Kris frowns gently and so does Alex. I assume they're worried about my mood, but I push away the guilt trying to trip me up in my head and look down at the floor again.

The strawberries actually look better than "fine". They're super red and big and fresh and pretty looking. I think I'm just tired due to the lack of sleep I've been having since Kris found out about me being bisexual. I know she said she wouldn't say a word to the twins, but I always fear they know when I join them at the dinner table every night. The twins seem to read me like a book and Alex and I's relationship isn't exactly the page I want them to see. At least not yet.

"I'll pay and then we can leave," Kris smiles, showing off her nice teeth.
Kristina walks towards the checkout and Alex nudges me rather sharply.

"What?" I sigh.

"What's your problem?"

I sigh again and give her a look. Alex gives me one back, paired with a glare. I don't like arguing with her, but I have to admit she's hot when she's annoyed.

"I'm just tired, babe," I say, checking the time on my phone.

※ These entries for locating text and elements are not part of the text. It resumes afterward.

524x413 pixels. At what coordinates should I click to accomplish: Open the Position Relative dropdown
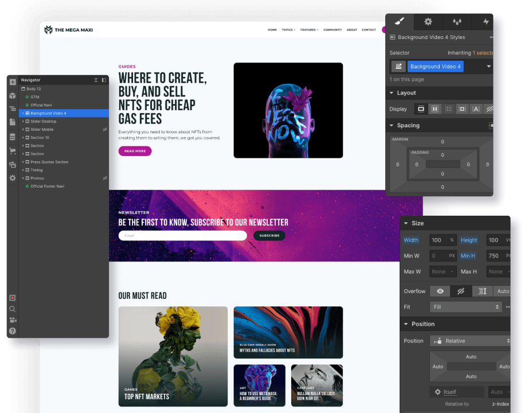pos(470,341)
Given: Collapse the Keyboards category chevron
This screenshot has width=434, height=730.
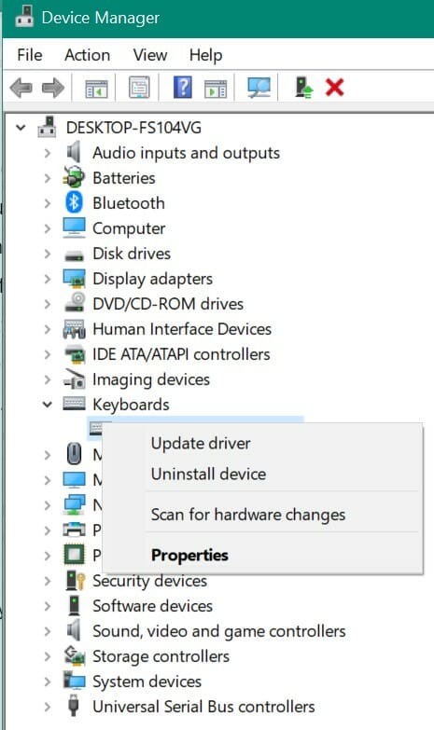Looking at the screenshot, I should coord(47,404).
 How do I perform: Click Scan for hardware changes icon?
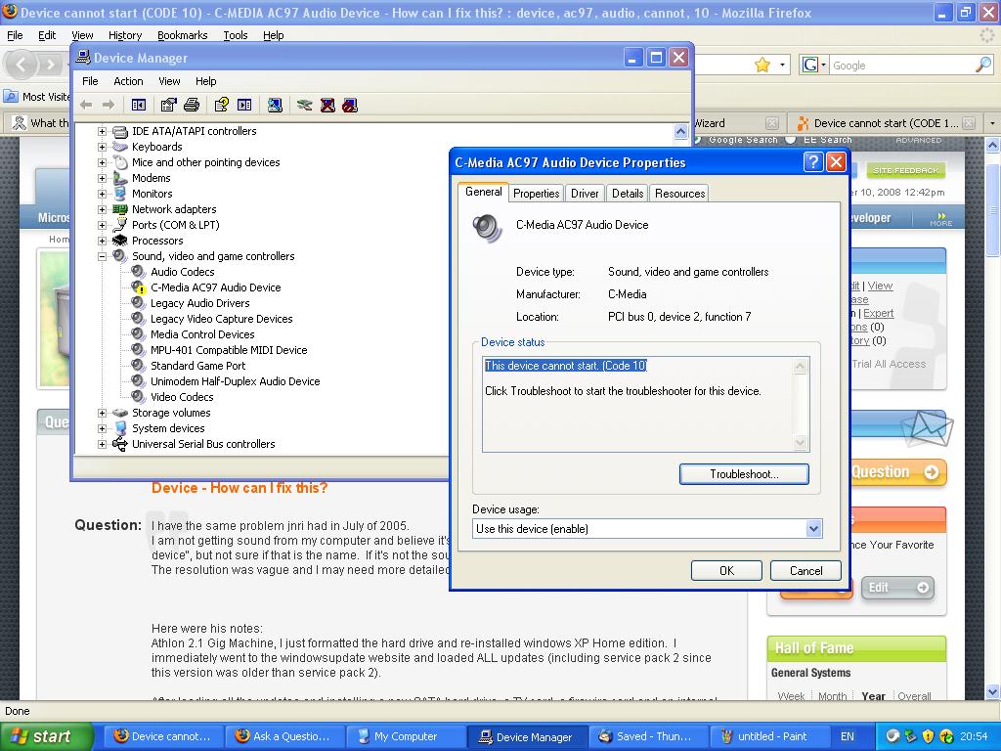click(275, 105)
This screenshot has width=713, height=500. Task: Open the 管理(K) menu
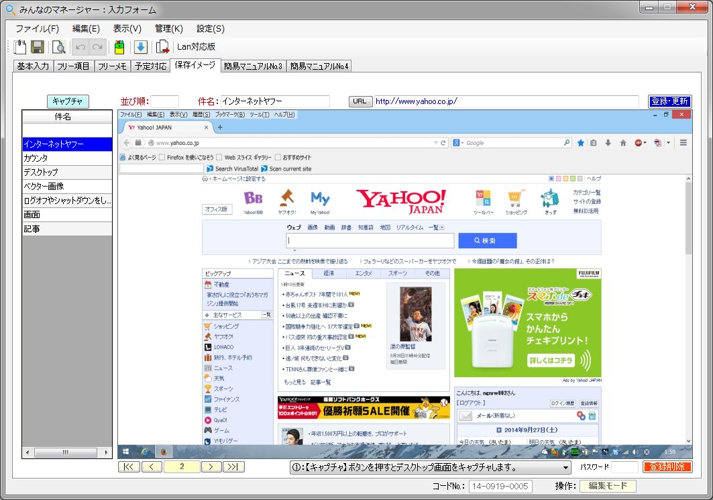coord(168,28)
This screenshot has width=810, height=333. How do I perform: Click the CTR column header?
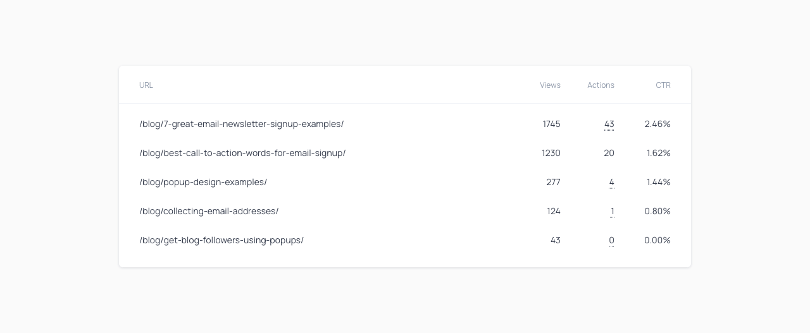pos(663,85)

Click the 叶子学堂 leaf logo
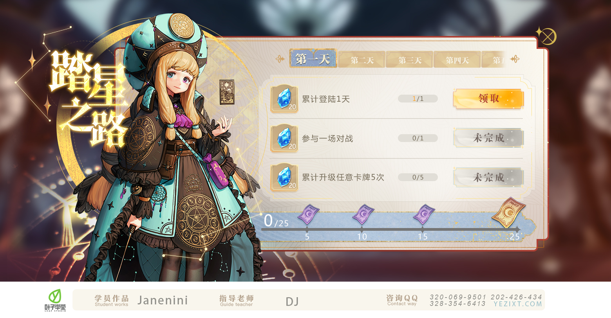tap(55, 300)
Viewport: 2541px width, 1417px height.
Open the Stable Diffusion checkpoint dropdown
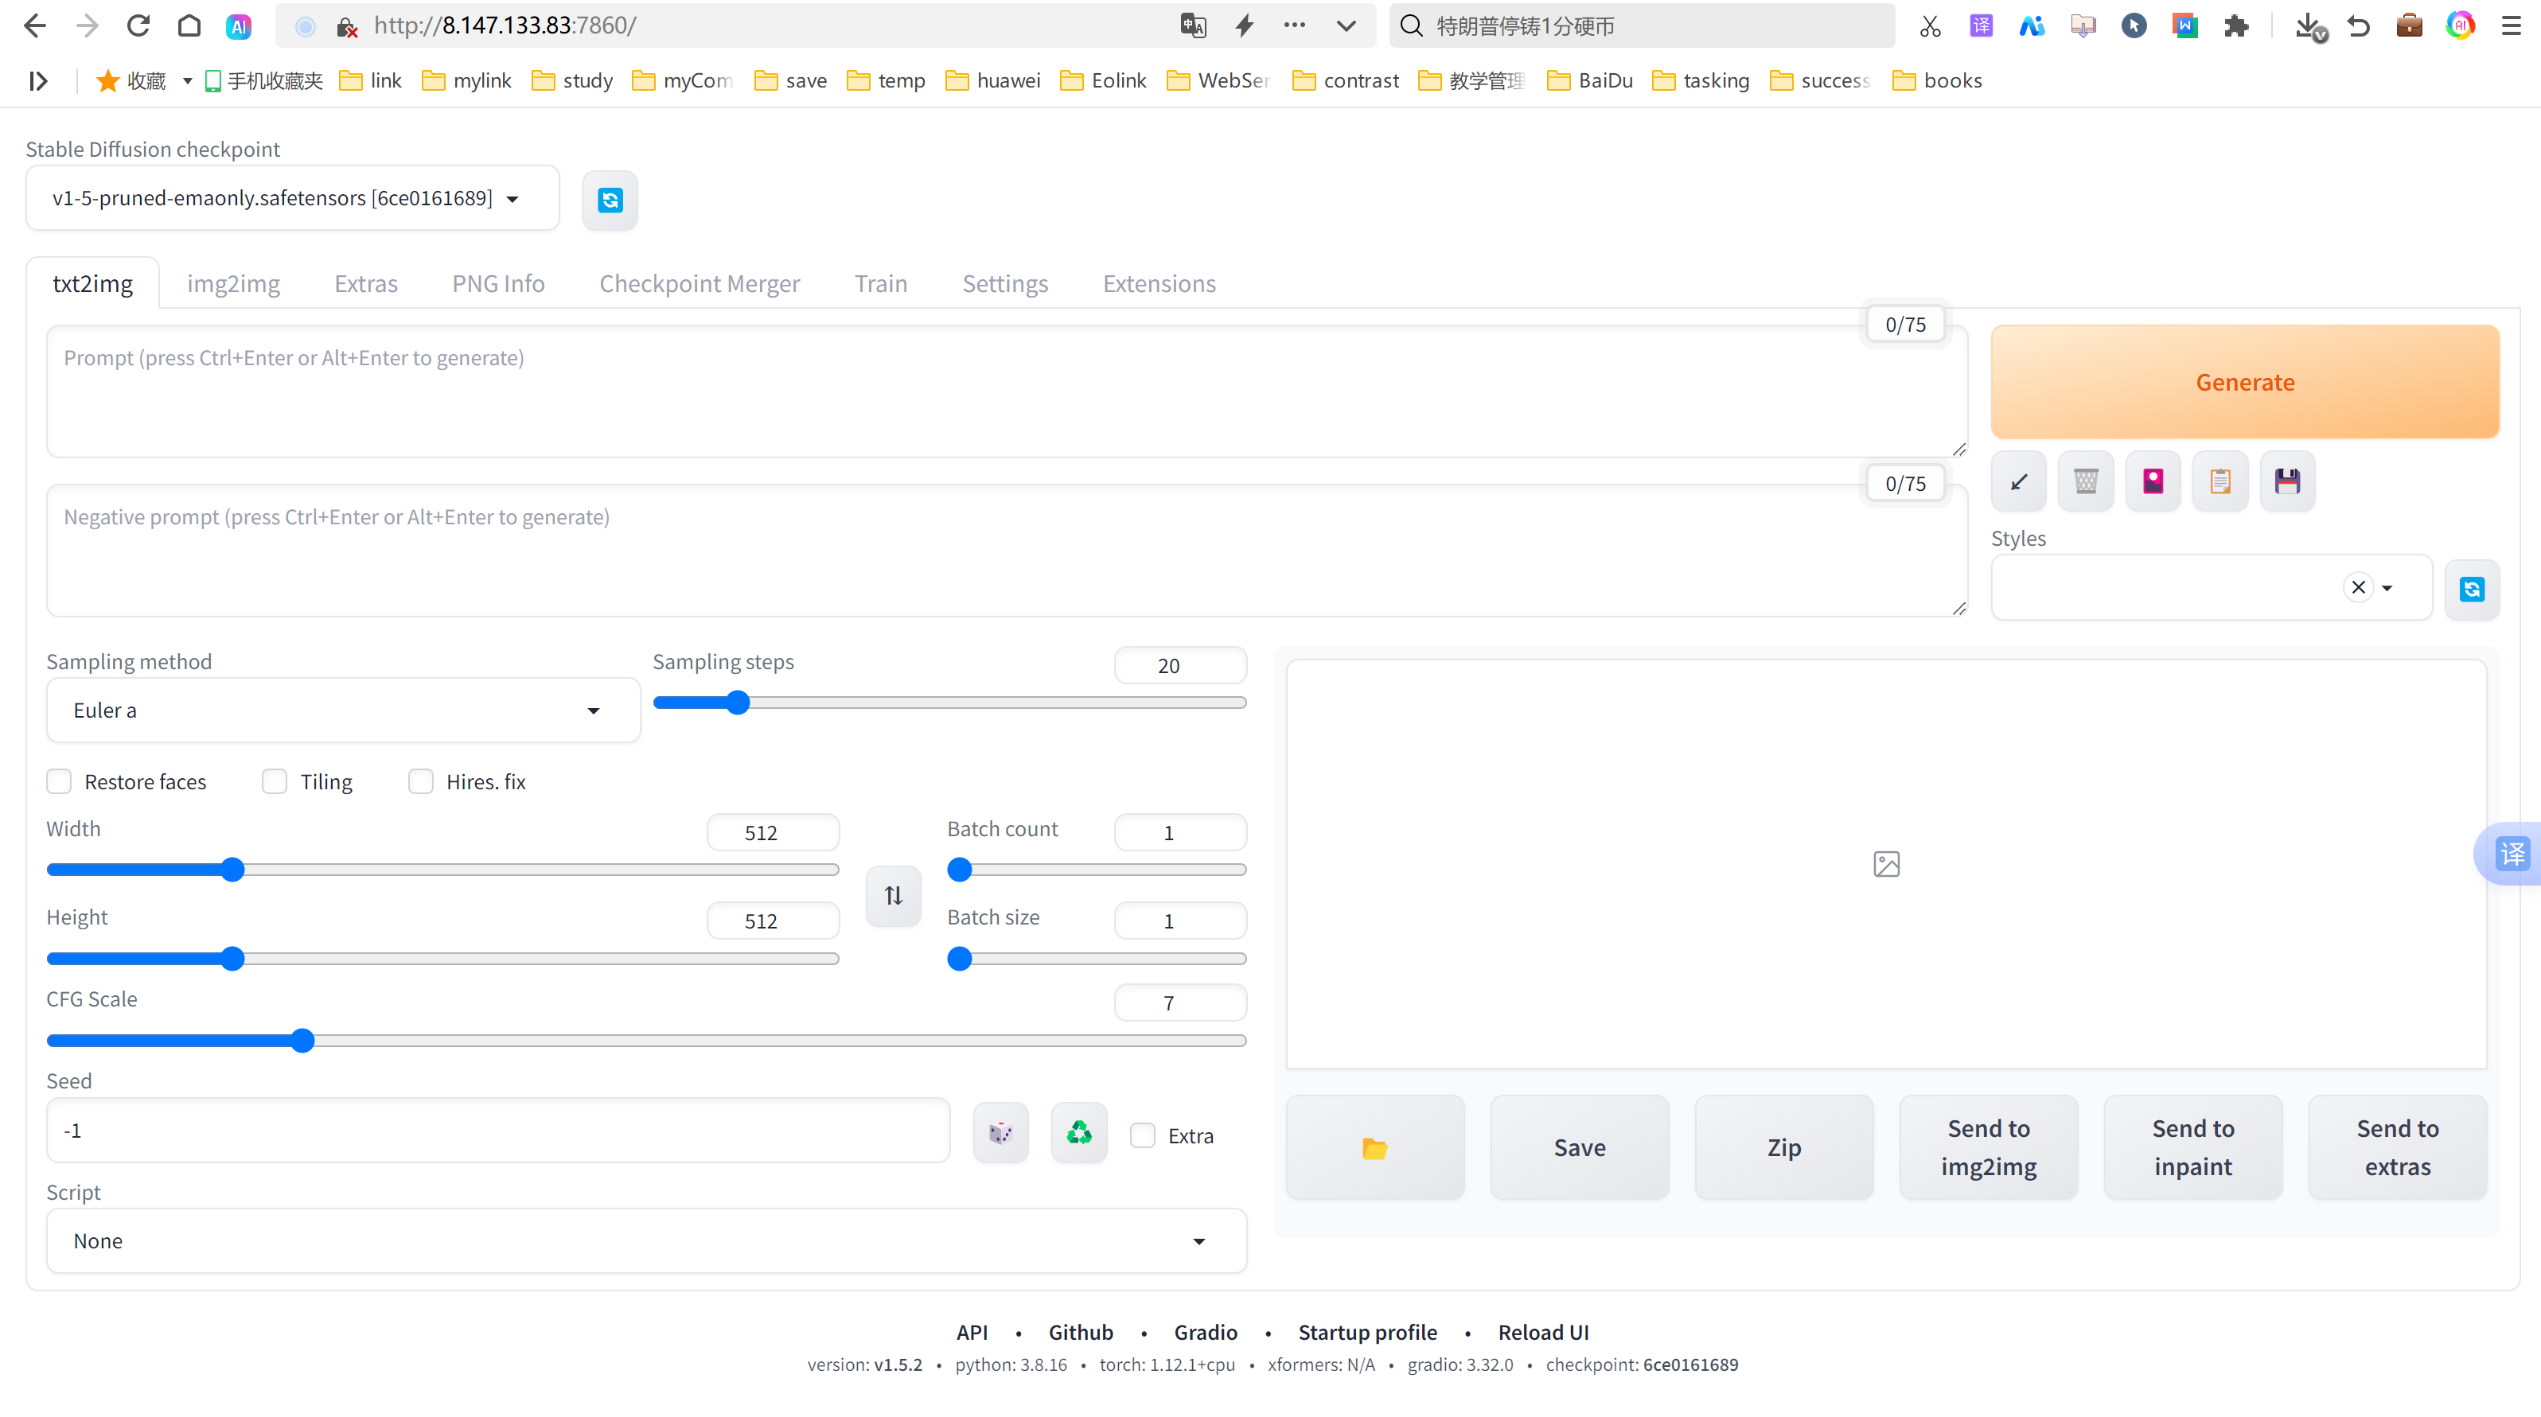[x=292, y=198]
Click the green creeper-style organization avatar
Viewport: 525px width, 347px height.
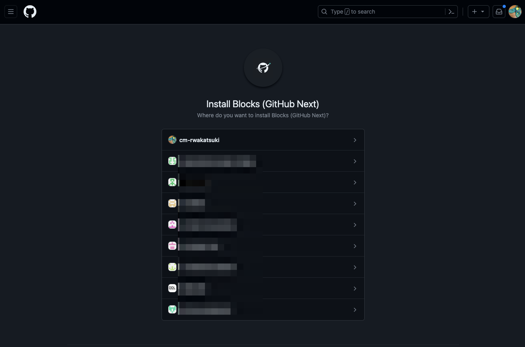click(172, 182)
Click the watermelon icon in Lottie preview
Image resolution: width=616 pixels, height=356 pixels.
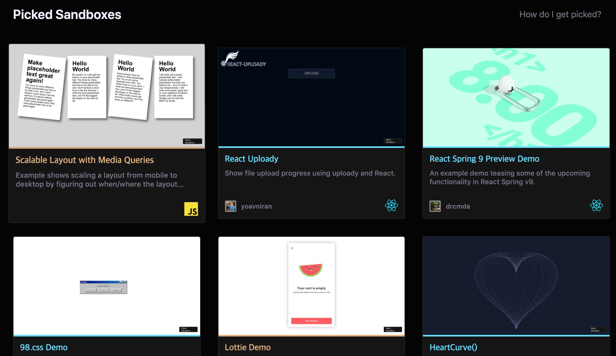tap(311, 270)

"I get that," Alex says, her facial expression softening. "But Kristina's trying to cheer you up and you keep throwing it back at her"

"I don't need cheering up, Alex," I smirk, rolling my eyes. "You're funny"

"You've been miserable for the past few days, Aly," Alex says, raising an eyebrow of doubt. "The twins have seen it, Kris has and now I've picked up on it. It's like you carry around a dark cloud with you everywhere. If you talked to someone, maybe you would be-"

I feel the smile fade from my face when the words leave Alex's mouth.
I've been told I need to talk to people and stop being so depressed, but I always thought Alex was the one who'd be on my side all the time, everytime. Now, she seems to be like everyone else. If there's one thing that makes me flip my lid, it's people telling me what to do and who to be.

"Fuck this," I mutter, gently pushing past Alex. "I'm going home"

I have better stuff to do than sit here and be criticized and pitied by people who think they know what's going on in my mind. Maybe I'm being stubborn and upset in the heat of the moment, but I am human and I still have feelings. I'm done being the understanding person who everyone walks over. I'm a person, not a fucking doormat.